Beyond the defense realm, the Biden Administration has also failed to act in other ways that could, over time, contribute to Taiwan’s security. The White House continues to refuse to launch free trade agreement negotiations with Taiwan. The White House has excluded Taiwan from the Indo-Pacific Economic Framework for Prosperity (perhaps to ensure the participation of other partners). The White House is entirely ignoring the Taiwan Travel Act, which encourages, but does not mandate, “officials at all levels of the United States Government[…]to travel to Taiwan to meet their Taiwanese counterparts.” And the White House has made no serious effort to secure Taiwan’s participation in a variety of international organizations.

The incoherence of the administration’s approach to Taiwan starts at the top. On three occasions, President Biden has made public statements suggesting a shift in America’s Taiwan policy. Most recently, when asked in May if he is “willing to get involved militarily to defend Taiwan,” the president answered, “yes.” He went on to explain, “that’s the commitment we made.” Yet in all three of these instances, the administration walked back the president’s comments, insisting that there had been no change to US policy. How this president and his administration think about Taiwan is anybody’s guess.

The pre-Pelosi visit imbroglio demonstrates this administration’s inability to responsibly manage things in the Taiwan Strait. In fairness, the Biden administration is grappling with a serious crisis in Europe and understandably has little appetite for a second on the opposite side of the world. This is, perhaps, why President Biden began pitching Xi Jinping (習近平) on establishingcommonsense guardrails” for the US-China competition last November as warning signs of an impending calamity in Europe grew starker. Unfortunately, that desire to avoid a contretemps may have led to actions that, ironically, brought one about. 

On July 9, Secretary of State Antony Blinken reportedly told Chinese State Councilor Wang Yi (王毅) that Nancy Pelosi might visit Taipei, that it was up to her, and that she had every right to do so.
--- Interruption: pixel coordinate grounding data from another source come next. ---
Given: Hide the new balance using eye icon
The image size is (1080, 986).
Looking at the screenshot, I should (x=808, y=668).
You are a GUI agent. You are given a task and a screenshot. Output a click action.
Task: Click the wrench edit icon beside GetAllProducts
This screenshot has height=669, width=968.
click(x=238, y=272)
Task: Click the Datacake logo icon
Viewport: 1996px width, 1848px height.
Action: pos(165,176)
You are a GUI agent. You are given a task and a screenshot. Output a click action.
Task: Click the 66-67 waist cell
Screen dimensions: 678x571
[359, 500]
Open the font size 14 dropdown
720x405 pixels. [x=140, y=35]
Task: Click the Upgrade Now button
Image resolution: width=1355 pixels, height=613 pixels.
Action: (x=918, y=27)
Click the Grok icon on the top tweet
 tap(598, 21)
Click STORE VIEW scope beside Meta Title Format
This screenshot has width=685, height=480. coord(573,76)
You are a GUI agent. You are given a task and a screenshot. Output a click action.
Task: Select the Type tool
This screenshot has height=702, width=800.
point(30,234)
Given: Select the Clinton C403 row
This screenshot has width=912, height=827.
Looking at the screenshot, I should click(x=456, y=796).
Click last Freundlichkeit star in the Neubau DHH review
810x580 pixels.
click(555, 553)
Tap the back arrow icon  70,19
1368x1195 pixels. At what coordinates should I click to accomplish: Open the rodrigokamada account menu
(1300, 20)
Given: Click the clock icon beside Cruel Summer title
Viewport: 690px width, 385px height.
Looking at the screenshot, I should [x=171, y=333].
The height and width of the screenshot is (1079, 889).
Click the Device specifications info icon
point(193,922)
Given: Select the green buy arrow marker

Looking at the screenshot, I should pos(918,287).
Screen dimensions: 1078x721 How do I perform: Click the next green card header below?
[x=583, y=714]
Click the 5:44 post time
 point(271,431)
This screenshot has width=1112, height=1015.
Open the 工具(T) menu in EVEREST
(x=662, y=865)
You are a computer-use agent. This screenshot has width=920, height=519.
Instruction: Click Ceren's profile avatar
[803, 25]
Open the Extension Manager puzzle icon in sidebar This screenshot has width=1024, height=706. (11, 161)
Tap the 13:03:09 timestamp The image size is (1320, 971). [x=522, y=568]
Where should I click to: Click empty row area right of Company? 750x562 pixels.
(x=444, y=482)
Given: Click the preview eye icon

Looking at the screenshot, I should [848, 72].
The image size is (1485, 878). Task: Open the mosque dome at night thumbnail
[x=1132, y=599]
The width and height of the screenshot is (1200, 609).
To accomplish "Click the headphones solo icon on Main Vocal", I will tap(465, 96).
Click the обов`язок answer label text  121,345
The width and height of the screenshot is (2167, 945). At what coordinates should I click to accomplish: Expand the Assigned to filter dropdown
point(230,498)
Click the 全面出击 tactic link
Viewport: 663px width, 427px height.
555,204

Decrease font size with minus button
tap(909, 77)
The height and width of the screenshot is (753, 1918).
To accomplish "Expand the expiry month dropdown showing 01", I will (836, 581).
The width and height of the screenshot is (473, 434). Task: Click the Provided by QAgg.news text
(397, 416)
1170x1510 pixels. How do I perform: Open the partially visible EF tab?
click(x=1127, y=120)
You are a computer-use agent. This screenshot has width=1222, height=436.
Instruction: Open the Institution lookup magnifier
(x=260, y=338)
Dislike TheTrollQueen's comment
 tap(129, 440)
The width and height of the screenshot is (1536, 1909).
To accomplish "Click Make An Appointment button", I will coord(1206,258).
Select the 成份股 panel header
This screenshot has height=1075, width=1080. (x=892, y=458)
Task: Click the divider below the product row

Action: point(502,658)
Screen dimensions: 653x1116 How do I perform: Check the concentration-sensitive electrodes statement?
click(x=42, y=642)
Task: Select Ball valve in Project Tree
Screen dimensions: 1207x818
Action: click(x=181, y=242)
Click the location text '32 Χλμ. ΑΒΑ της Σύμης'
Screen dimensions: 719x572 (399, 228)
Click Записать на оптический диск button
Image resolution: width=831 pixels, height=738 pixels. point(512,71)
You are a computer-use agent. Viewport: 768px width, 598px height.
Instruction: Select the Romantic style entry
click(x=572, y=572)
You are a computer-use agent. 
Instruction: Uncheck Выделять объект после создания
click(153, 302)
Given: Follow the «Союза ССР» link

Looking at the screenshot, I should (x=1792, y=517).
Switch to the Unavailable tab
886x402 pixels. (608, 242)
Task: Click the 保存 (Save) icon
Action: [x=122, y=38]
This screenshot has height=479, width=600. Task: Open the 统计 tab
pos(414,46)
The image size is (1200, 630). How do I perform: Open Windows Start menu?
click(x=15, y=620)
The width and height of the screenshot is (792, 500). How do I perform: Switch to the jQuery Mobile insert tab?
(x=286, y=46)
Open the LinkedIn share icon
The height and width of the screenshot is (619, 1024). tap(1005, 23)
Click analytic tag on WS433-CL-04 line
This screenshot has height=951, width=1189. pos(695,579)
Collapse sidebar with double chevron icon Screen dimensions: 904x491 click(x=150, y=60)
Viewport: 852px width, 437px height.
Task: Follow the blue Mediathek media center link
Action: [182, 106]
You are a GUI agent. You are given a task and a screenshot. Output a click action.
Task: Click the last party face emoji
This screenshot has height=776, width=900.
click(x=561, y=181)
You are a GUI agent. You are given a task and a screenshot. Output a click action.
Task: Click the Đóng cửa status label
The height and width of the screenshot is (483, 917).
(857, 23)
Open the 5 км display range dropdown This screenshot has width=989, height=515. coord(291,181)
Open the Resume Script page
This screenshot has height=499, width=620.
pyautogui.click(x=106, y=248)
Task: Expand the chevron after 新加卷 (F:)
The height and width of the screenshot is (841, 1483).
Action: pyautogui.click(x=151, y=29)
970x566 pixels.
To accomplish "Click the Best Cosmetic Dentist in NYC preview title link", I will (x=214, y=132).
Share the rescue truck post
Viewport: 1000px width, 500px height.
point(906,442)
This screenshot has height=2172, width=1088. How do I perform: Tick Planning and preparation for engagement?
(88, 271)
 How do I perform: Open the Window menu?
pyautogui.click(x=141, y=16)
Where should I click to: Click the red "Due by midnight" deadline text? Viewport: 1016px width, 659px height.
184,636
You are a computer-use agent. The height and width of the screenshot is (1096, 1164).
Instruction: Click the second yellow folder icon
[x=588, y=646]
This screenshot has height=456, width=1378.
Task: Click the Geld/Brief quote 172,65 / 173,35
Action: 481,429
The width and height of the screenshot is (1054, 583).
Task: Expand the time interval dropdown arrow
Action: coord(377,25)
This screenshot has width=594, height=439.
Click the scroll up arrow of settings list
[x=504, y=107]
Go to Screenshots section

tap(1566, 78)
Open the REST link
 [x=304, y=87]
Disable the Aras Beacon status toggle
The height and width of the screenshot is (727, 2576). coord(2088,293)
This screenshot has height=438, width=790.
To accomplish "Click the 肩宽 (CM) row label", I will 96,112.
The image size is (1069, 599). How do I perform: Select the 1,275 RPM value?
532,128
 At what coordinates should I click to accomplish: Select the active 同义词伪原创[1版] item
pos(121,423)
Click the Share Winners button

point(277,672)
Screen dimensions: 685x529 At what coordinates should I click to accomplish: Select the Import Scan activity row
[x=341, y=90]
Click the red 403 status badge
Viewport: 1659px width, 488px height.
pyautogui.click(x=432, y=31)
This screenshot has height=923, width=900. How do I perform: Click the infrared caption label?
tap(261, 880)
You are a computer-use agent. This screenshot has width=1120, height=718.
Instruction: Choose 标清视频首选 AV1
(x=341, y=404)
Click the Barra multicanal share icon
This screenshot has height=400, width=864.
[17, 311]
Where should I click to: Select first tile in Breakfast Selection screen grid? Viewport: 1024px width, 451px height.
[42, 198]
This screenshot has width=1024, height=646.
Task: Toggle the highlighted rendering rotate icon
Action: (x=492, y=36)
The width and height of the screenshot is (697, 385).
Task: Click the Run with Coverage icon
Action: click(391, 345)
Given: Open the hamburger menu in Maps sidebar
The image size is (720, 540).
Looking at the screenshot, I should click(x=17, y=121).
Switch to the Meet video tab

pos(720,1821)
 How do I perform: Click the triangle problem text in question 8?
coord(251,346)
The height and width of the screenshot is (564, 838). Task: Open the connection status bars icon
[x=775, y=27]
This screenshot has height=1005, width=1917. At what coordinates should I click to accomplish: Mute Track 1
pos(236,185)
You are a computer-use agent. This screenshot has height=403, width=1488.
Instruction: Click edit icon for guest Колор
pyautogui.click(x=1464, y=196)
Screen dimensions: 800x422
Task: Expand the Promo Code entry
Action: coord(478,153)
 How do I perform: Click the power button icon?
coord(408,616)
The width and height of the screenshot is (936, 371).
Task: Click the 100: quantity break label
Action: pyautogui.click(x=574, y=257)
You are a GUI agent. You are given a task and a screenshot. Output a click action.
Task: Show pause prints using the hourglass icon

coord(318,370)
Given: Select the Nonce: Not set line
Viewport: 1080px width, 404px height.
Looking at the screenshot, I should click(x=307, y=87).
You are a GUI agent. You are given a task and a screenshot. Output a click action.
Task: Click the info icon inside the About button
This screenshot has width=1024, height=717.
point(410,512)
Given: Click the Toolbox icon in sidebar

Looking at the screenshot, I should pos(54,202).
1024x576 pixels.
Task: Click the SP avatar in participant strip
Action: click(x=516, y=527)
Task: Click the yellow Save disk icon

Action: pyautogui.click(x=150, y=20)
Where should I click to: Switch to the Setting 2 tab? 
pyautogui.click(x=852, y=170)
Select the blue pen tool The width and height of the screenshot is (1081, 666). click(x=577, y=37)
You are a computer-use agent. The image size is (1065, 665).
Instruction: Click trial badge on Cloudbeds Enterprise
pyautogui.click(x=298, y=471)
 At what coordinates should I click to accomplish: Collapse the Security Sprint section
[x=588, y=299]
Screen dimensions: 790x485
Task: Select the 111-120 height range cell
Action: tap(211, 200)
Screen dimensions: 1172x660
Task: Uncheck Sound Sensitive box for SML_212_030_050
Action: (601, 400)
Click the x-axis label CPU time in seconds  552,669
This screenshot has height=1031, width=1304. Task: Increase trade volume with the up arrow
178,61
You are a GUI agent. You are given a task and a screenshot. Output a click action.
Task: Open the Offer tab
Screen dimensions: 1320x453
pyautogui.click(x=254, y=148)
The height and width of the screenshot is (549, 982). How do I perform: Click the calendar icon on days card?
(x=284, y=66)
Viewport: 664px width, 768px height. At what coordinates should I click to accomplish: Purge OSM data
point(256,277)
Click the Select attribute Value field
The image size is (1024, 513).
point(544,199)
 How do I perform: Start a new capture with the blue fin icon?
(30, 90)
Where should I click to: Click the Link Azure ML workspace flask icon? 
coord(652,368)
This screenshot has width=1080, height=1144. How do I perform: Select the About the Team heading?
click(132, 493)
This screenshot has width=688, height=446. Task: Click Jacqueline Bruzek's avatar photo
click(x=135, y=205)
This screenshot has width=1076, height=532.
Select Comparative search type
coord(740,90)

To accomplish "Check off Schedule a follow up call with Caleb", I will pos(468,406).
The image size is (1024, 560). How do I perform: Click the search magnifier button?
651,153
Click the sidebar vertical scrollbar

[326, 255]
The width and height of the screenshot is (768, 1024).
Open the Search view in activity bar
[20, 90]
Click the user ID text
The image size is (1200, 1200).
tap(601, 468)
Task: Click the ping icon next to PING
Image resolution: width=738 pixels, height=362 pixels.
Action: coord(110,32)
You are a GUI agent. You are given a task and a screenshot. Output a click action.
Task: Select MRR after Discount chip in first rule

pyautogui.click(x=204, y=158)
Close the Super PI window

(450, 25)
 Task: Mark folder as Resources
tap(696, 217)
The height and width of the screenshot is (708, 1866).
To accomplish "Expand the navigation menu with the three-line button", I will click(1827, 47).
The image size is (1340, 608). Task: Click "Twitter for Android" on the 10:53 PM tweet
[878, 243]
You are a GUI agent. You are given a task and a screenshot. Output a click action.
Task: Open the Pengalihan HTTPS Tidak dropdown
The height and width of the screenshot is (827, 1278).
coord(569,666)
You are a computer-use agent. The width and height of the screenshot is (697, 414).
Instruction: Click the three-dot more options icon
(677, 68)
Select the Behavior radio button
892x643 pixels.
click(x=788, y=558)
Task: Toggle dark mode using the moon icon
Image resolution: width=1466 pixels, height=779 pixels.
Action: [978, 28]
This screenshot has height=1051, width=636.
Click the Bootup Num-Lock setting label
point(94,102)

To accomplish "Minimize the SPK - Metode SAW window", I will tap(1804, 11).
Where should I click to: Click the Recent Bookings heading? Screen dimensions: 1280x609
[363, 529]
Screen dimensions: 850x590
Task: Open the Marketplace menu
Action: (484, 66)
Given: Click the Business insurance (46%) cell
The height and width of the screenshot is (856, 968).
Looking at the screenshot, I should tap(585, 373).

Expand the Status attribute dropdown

Wang, who in April had described a potential visit as a “malicious provocation,” may not have reacted well. Ten days later, the Financial Times ran with a scoop that a visit was in the works.

The sources in the report are anonymous, but this certainly looked like an attempt to create public pressure on Pelosi to cancel her planned trip. If so, it was a miscalculation. It forced China to go public with its opposition, and suddenly the United States was in the sort of contest of wills that the White House presumably hoped to avoid. But the White House would not recognize that reality—indeed, it would not take any public position at all. President Biden hid behind the uniform—claiming that “the military thinks it’s not a good idea [for her to go] right now”—while unnamed officials made unconvincing arguments against the visit in the press, and the White House relied on the Washington, DC, commentariat to do the rest. 

This effort failed. Pelosi went despite the White House’s apparent objections. What that means for the Biden Administration’s Taiwan approach is unclear. Did President Biden make a principled assessment of what would actually be in the national interest, or was he simply deferring to “the military”? Should Taipei be reassured by the congressional commitment to Taiwan embodied in Pelosi’s visit, or worried by the president’s lack of commitment to anything at all? Where does Taiwan policy fit within the “guardrails” the White House has been so eager to establish for the US-China relationship? The answer to all of these questions is, troublingly, “we don’t know.” That is no way to go about managing America’s approach to one of the world’s most dangerous flashpoints, and to a vibrant democracy home to 23 million people that want little more than to live free. 

The main point: Nancy Pelosi’s visit to Taiwan and its aftermath is a clarifying moment. It clarifies China’s utter hostility to Taiwan’s democracy, and it clarifies the Biden Administration’s incoherent approach to the Taiwan Strait.